Na época, ele chegou a procurar fabricantes de máquinas para explicar o que precisava. No entanto, novamente, recebeu muitas negativas. Ele constatou que isso ocorria porque, quando procurava esses fabricantes e falava que produzia biscoitos de polvilho, a maioria não confiava que ele pudesse ter dinheiro para pagar pela máquina, produzindo esse produto tão barato e popular. “Eles tinham preconceito”, conclui João.

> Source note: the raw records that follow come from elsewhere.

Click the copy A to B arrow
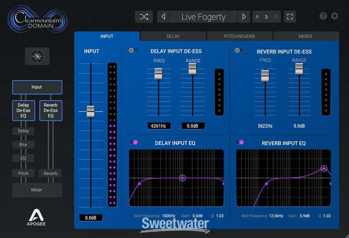349x238 pixels. pyautogui.click(x=267, y=17)
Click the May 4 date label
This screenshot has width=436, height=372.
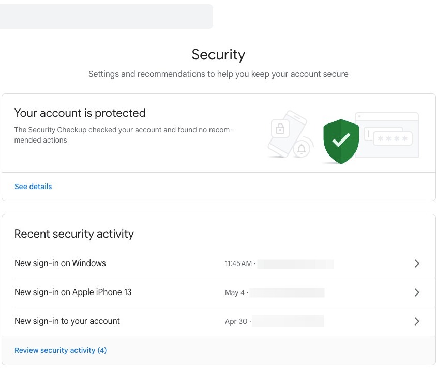pos(235,293)
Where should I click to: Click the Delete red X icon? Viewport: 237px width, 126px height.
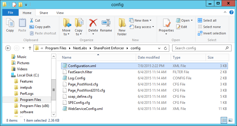(x=93, y=23)
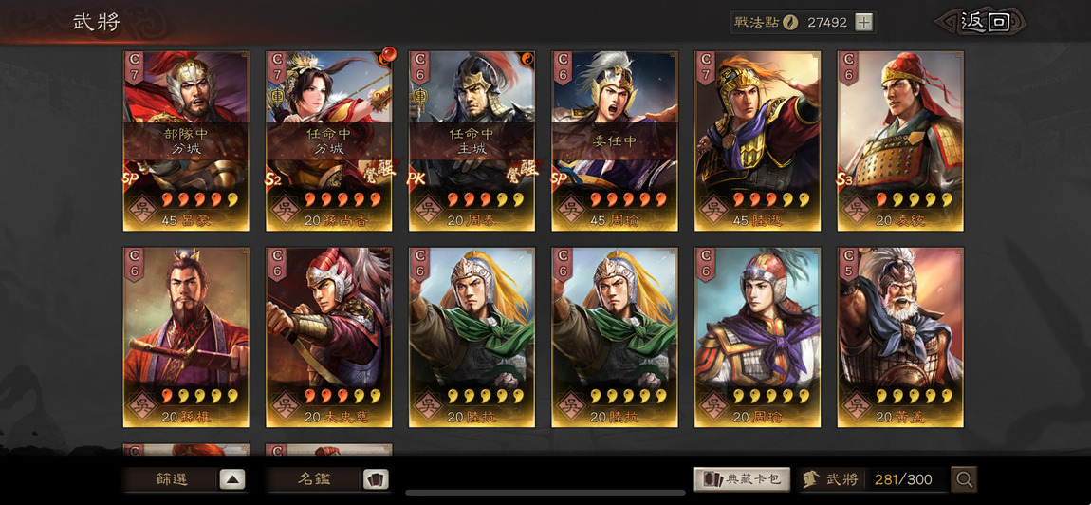Screen dimensions: 1091x505
Task: Tap the 武將 helmet icon at bottom
Action: click(810, 479)
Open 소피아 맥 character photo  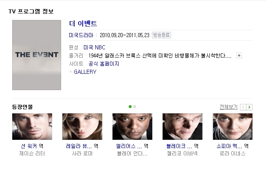[x=233, y=127]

Para resolver o problema, João viajou para a Itália em busca de quem pudesse ter para vender ou até mesmo construir a máquina que queria. Lá ele foi bem recebido, conheceu processos de produção de biscoitos e, finalmente, encontrou a máquina. Porém, a desvalorização do real ante o euro inviabilizou a compra da máquina. E como era de praxe, isso não foi empecilho para os planos de João. Ele já sabia como era a máquina e, então, resolveu construí-la em parceria com um fabricante de fornos de padaria. Quase dois anos depois e um investimento de R$ 1,5 milhão, o protótipo não dava a qualidade que ele precisava. Talvez por isso os fabricantes brasileiros ouviram falar da Cassini e resolveram confiar nele, vendendo as máquinas que necessitava.

Atualmente, a Biscoitos Cassini está em fase de automatização total com a matéria-prima chegando dentro de caminhões-tanques para a produção dos biscoitos. A fábrica de Campinas supriu a demanda da produção, porque também se modernizou e a empresa chegou no limite da capacidade de produção, totalizando a gigantesca quantidade de  400 quilos de biscoito por hora e 8 milhões de pacotes de biscoito por mês. “Estamos com 130 funcionários, e planejamos construir uma nova fábrica nos moldes da de Campinas, pois precisamos produzir ainda mais para atender as marcas próprias.”